Using the records that appear below, write out exactly the lines from the one with "Analítica de Negocio (119, 928)" through the one with "[Linkedin] (130, 1036)", keeping both end lines.

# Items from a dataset
+ + + + + + +

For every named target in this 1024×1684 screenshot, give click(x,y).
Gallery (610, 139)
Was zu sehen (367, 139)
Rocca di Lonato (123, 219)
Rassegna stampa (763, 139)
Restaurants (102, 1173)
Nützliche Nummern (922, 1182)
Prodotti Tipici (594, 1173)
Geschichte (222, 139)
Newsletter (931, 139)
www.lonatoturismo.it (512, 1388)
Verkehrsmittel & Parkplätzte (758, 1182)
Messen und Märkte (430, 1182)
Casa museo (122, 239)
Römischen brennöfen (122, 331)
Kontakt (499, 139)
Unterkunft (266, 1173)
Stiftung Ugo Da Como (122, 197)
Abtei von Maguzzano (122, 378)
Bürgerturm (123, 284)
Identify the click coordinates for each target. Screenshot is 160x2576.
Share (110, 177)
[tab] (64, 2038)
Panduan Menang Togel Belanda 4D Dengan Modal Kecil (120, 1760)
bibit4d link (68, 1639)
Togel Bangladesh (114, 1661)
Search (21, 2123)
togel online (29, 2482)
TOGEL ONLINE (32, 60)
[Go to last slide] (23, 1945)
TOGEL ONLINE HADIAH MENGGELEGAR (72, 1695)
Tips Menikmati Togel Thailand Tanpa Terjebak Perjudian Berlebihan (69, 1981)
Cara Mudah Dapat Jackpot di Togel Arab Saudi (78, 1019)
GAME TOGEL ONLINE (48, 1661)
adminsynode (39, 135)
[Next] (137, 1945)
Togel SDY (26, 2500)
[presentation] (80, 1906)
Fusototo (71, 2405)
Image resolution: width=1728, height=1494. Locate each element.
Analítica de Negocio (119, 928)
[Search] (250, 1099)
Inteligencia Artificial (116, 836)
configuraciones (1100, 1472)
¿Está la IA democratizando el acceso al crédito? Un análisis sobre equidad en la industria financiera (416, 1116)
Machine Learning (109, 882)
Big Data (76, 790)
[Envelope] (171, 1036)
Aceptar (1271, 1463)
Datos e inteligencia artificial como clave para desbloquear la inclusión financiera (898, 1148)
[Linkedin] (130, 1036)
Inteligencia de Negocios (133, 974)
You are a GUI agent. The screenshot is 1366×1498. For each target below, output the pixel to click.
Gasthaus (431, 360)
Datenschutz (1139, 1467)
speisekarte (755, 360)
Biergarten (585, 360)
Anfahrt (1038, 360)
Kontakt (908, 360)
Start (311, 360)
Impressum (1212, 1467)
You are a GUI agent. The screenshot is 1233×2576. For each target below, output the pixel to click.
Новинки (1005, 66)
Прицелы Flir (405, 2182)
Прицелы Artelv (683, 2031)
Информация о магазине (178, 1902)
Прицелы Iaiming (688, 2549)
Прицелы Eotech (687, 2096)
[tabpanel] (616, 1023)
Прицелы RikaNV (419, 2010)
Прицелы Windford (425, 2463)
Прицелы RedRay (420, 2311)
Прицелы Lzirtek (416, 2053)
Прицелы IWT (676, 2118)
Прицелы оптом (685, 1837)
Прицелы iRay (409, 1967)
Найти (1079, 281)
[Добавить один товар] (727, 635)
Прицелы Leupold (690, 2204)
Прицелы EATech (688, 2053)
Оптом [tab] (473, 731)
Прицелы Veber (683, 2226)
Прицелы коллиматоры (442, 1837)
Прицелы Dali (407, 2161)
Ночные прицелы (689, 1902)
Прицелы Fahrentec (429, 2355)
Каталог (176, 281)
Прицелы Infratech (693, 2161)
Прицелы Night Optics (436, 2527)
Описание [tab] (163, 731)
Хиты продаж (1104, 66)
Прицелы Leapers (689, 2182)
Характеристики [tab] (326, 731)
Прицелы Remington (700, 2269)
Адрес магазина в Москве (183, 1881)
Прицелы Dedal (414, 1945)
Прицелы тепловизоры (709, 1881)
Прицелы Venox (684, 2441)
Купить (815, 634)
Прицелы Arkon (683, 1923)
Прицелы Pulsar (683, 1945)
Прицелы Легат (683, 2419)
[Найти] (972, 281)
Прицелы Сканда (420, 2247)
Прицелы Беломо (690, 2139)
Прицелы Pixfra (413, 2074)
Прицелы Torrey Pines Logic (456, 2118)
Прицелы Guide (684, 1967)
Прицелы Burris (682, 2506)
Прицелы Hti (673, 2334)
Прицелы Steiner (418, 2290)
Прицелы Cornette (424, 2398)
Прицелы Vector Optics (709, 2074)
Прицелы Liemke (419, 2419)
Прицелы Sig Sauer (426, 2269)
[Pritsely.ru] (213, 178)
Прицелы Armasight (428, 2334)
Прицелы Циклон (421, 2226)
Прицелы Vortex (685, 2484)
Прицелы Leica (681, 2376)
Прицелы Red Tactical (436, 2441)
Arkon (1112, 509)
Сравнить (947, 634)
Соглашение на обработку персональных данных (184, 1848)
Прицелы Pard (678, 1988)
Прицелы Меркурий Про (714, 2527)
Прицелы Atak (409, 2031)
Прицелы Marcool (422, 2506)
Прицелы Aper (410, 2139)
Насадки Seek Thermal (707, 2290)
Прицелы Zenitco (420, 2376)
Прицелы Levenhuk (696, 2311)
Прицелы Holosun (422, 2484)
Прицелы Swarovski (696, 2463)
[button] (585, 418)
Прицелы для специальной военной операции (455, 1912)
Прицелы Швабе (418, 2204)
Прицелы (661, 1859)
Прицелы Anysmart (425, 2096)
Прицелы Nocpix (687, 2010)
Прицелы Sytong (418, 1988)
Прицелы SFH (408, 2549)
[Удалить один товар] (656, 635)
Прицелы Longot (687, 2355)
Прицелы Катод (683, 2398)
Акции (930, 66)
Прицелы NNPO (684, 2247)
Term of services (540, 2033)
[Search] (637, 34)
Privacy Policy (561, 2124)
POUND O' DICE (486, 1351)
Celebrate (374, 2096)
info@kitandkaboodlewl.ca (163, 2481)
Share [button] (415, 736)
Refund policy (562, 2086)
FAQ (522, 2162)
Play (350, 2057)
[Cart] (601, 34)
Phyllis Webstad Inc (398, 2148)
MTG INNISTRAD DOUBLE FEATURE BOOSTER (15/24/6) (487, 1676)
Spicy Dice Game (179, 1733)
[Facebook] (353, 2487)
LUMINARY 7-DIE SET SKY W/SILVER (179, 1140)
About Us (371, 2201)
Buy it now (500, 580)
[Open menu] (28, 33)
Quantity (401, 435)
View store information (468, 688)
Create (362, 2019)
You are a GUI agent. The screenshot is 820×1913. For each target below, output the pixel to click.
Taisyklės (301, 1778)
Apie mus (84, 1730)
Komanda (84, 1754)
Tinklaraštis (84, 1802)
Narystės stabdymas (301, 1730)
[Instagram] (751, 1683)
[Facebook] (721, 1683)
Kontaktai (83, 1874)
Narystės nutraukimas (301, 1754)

+ + + + + + +

# Exercise solution
Analítica de Negocio (119, 928)
[Search] (250, 1099)
Inteligencia Artificial (116, 836)
configuraciones (1100, 1472)
¿Está la IA democratizando el acceso al crédito? Un análisis sobre equidad en la industria financiera (416, 1116)
Machine Learning (109, 882)
Big Data (76, 790)
[Envelope] (171, 1036)
Aceptar (1271, 1463)
Datos e inteligencia artificial como clave para desbloquear la inclusión financiera (898, 1148)
[Linkedin] (130, 1036)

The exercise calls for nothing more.